Tracing: Support force collection telemetry traces for a user/project with feature flag
After some improvements added to the Gitaly distributed tracing, I think it is in a good shape now. I can start to use it to debug some problems on production (this one for example). The collected traces are informative. It describes the full flow of a RPC perfectly.
In the future, after we integrate trace2, we can even have a more profound look into git's internal process. Of course, it comes with a cost: overhead. During the way, the process creates span objects. After done, the library sends the traces to the collector. It's a giant burden for both the Gitaly process and the Collector if we enable tracing for all RPC requests. At the moment, we are sampling the request at 0.1% rate.
This rate makes debugging on production less effective. We completely depend on our luck with the hope that any troublesome request is sampled. That's particularly true for less-common, low RPS requests. In this issue, I would like to propose force collecting telemetry traces using a feature flag.
The idea is simple. A folk can turn on an operational feature flag for a user or project, for example /chatops run feature set gitaly_dangerous_force_collect_traces true --user=qmnguyen0711
. Afterward, all Gitaly traces of requests issued matched actors are all collected.
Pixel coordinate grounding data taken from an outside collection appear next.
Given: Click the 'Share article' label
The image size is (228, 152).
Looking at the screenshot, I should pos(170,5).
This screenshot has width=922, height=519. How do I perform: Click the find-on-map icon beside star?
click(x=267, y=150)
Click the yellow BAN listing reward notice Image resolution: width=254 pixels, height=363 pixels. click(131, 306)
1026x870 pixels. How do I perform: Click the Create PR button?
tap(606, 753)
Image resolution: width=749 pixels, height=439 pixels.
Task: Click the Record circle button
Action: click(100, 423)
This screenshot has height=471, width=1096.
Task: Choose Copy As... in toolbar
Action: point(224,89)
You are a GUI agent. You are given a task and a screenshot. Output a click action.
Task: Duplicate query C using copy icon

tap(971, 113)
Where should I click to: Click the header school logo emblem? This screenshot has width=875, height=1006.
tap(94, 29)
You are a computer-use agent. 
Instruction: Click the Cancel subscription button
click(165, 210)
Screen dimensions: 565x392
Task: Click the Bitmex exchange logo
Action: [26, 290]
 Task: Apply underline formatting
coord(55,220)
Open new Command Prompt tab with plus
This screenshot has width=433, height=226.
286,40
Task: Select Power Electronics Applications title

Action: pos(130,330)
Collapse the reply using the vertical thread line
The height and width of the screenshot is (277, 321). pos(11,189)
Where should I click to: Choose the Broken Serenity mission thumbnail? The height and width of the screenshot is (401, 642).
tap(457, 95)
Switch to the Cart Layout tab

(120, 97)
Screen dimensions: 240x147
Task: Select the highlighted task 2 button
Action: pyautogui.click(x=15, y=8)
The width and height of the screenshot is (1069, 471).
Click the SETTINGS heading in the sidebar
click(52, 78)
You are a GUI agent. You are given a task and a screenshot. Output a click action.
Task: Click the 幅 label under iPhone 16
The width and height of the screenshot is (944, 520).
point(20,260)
To prevent the massive load if someone turns the flag for a massive audience, we can add a simple rate limiter before activating the span.
One possible approach is to implement a gRPC interceptor in Gitaly. This interceptor checks for the feature flag, then enables the trace. However, we'll need to add this feature support to labkit.
Outside Gitlab production environment, this feature is helpful to debug a customer problem remotely. We can guide a customer to enable this flag. After they send the traces to use, we can easily visualize the full flow on our side. That adds an ergonomic option apart from logs and pair-programming with customers.